A carousel going counter clockwise starts from rest and accelerates at a constant angular acceleration of 0.02 rev/s^2. A girl sitting on a bench on the platform 7 m from the center is holding a 3kg ball. Calculate the magnitude and the direction of the force she must exert to hold the ball 6s after the carousel starts to move. Give the direction with respect to the line from the center of rotation to the girl.

So the moving carousel simply creates an effective force on the ball opposite its rotation. I think the only force is mw^2r, where m is the mass on the ball w is the angular velocity and r is distance from the center of rotation to the girl. Is this right? the direction of the force the girl puts on the ball is opposite the natural force and tangent the the motion. Im getting .3024 N but this seems very small.

thanks

Last edited: Oct 6, 2009
2. Oct 6, 2009

### tiny-tim

Welcome to PF!

Hi nothingislost! Welcome to PF!

(try using the X2 tag just above the Reply box )
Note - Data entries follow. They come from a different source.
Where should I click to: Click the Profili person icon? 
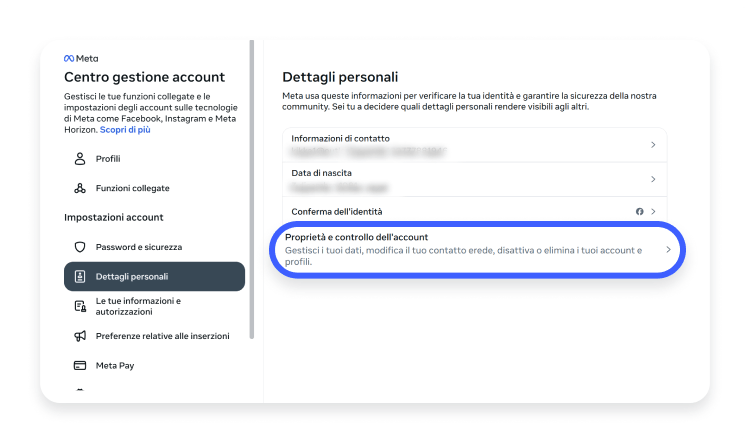coord(80,159)
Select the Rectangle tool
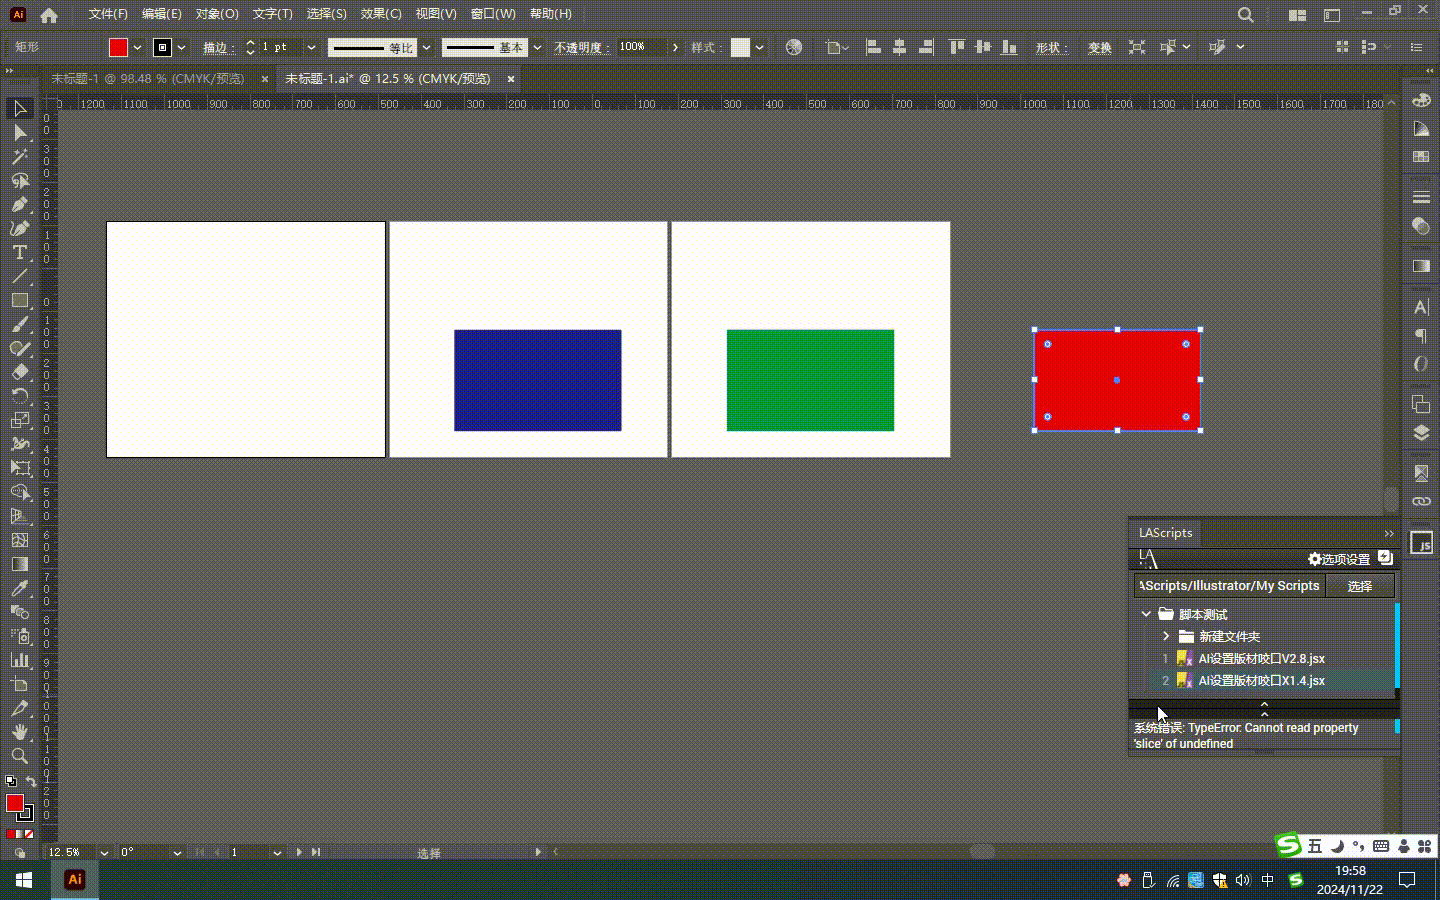Image resolution: width=1440 pixels, height=900 pixels. (19, 300)
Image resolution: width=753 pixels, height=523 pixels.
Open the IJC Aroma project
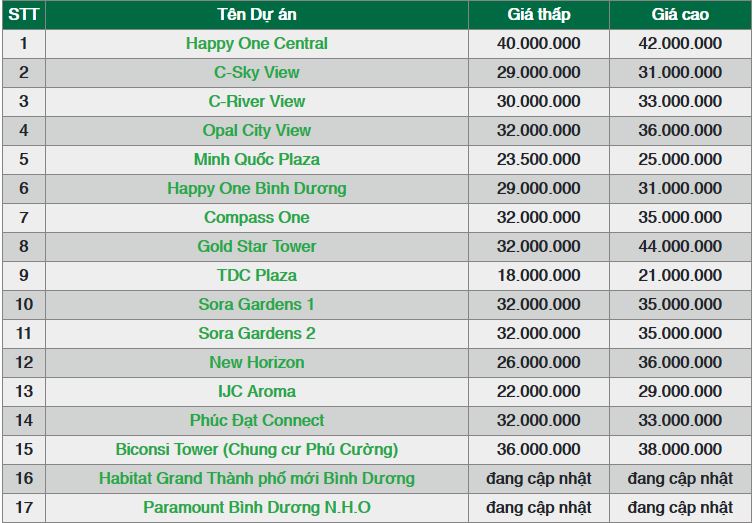(256, 392)
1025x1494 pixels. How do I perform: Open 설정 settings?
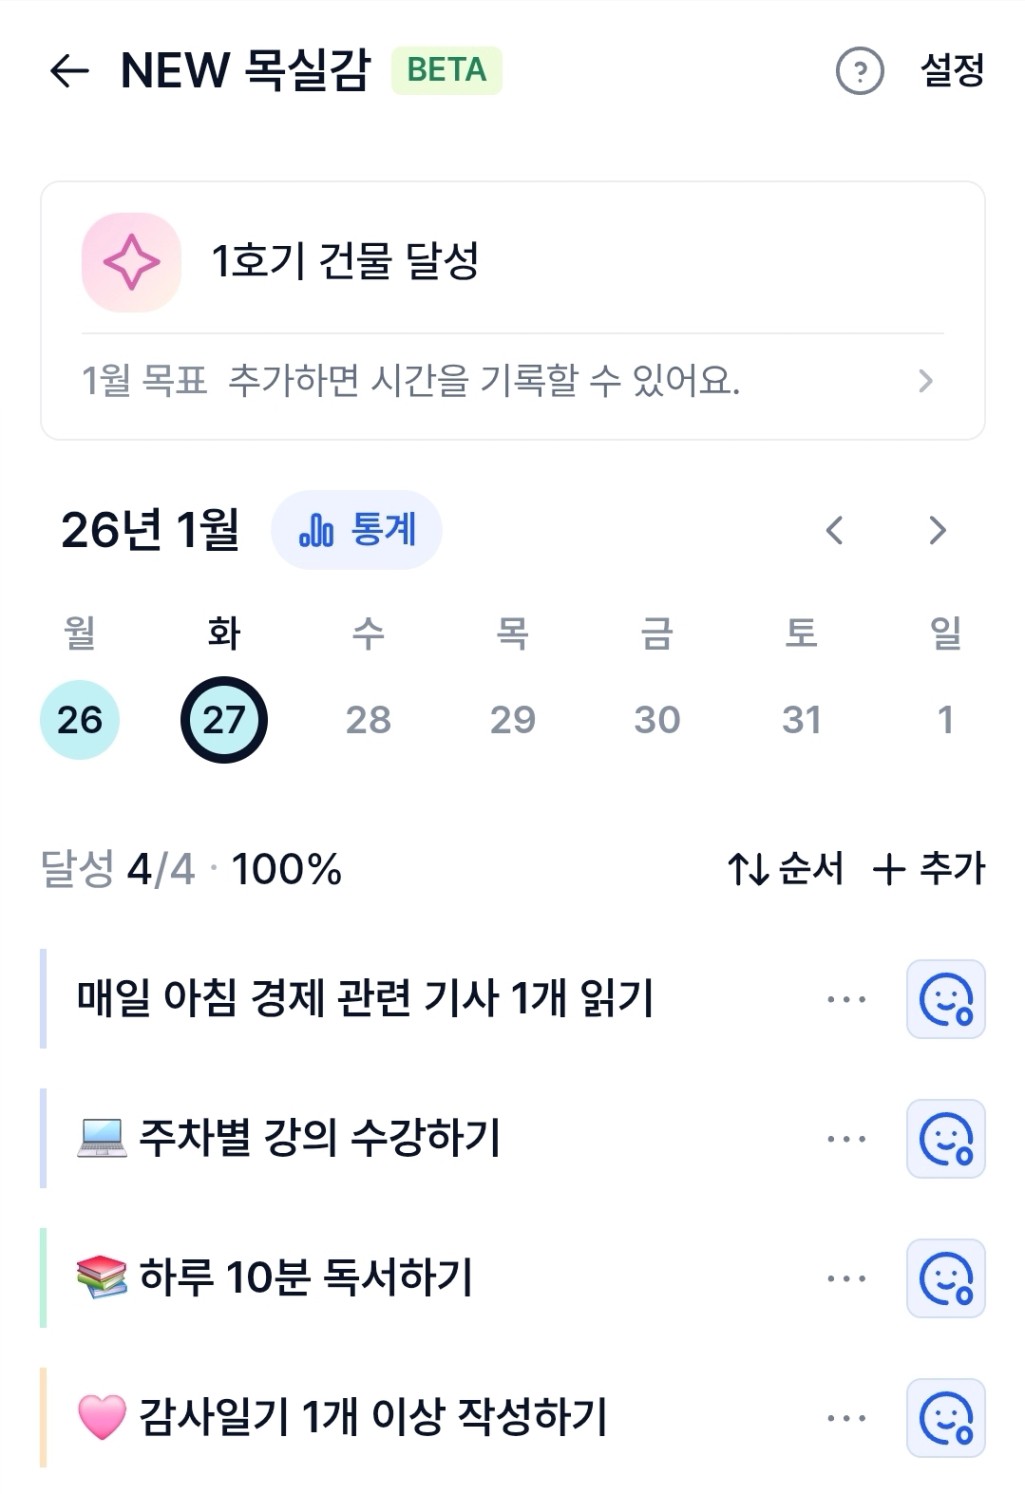(x=952, y=71)
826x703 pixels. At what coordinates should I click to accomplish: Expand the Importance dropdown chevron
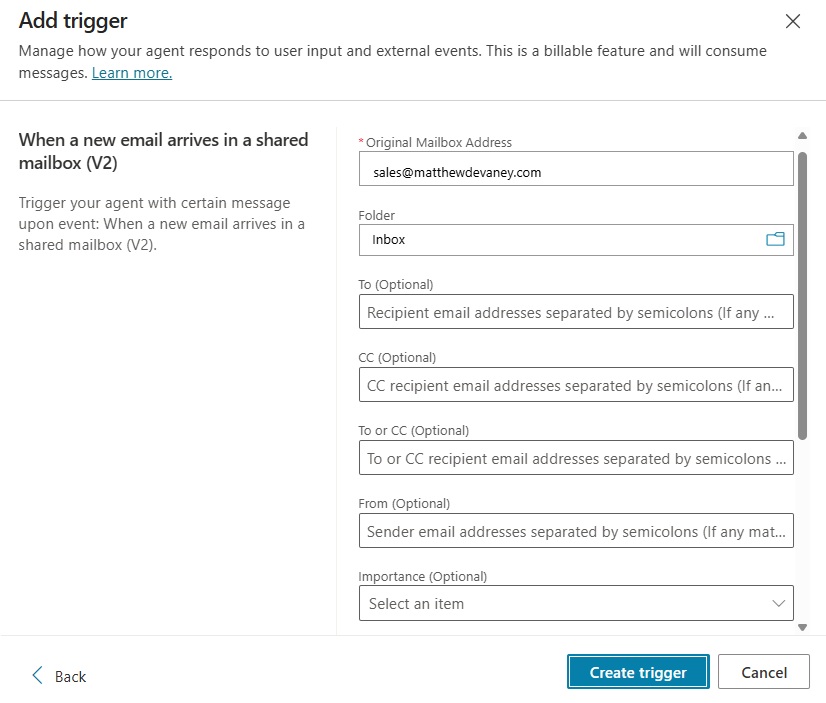(x=779, y=603)
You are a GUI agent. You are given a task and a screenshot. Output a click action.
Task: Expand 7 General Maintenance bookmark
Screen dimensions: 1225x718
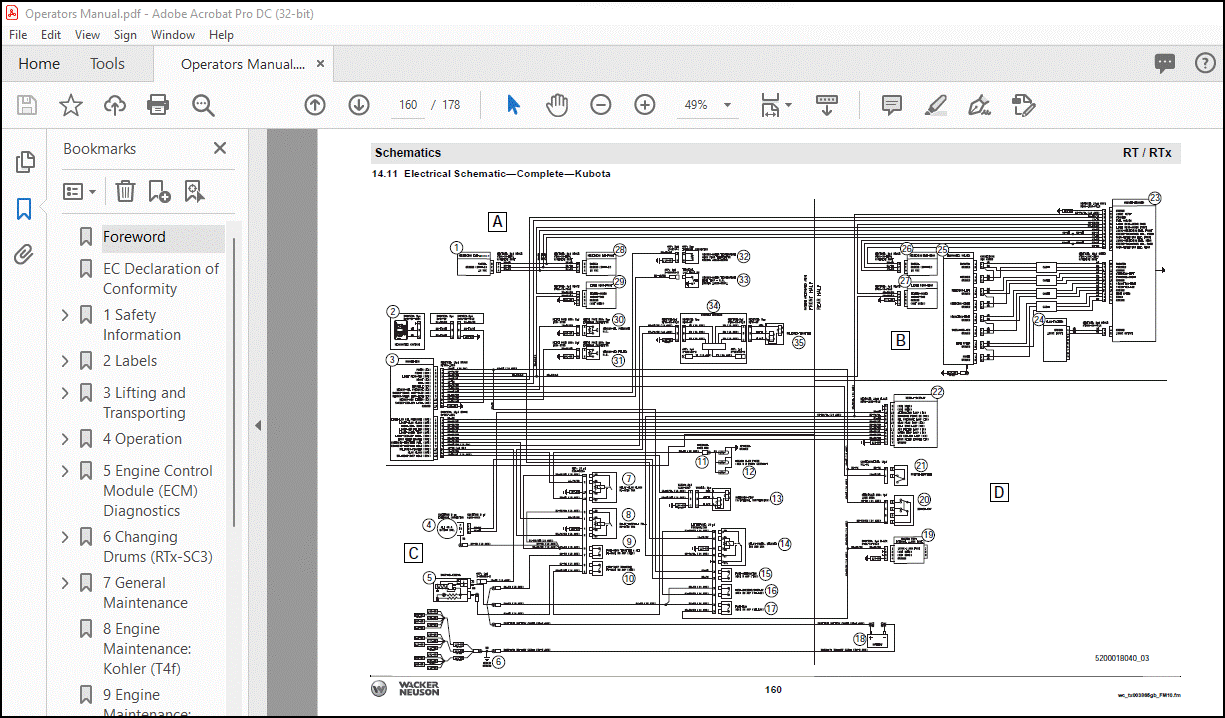66,583
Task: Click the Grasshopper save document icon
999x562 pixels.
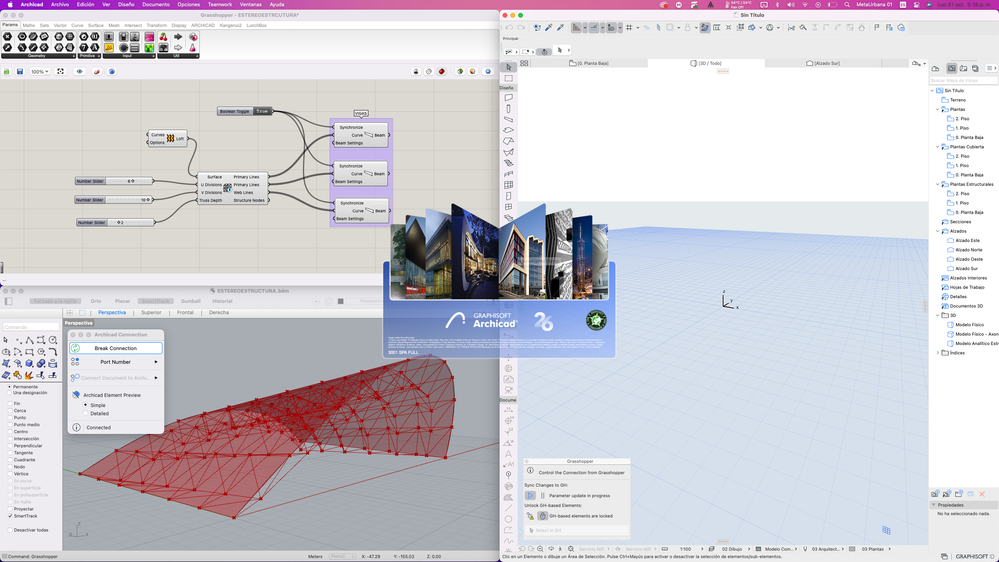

Why bother with Coriolis force etc?

Why not just calculate the acceleration of the ball?

It's being forced to go in a circle of constant radius 7 m, at an angular acceleration of 0.02 rev/s2, so its radial and tangential accelerations are … ?

3. Oct 6, 2009

### willem2

I think you forgot a factor $2 \pi$ in w

There's also the tangential acceleration. (And there's no coriolis force if the ball doesn't move with respect to te caroussel)

4. Oct 7, 2009

### tiny-tim

Hi nothingislost!

No

the force is always parallel to the acceleration, not opposite to it.

(are you being confused by "centrifugal force"? if so, just remember that centrifugal force is imaginary … only centripetal forces are real)

5. Oct 7, 2009

### nothingislost

ok i see and the total force necessary would just be the tangential and the centripetal forces, basically somewhere between those two vectors right?

6. Oct 7, 2009

Yes.

7. Oct 7, 2009

8. Oct 9, 2009

### Cleonis

The most practical approach, I think, is to decompose the vector for the required force in a tangential component and a radial component.

The tangential component
The carrousel undergoes uniform angular acceleration. To maintain the same position of the ball with respect to the carrousel a tangential force on the ball is necessary. This force will keep the ball co-rotating with the carrousel, without it the ball would lag behind. Since the carrousel's angular acceleration is constant, and the distance to the central axis of rotation is constant, the required tangential force is constant.

At each point in time an inward force is required to maintain the same radial distance. The expression for required centripetal force is known to you.

The total required force to prevent the ball from moving with respect to the carrousel is the vector sum of the tangential and radial component.

(Not every problem that involves a carrousel and a ball is about Coriolis effect. In this particular case it would be very, very unpractical to try and frame the problem in terms of some Coriolis effect.)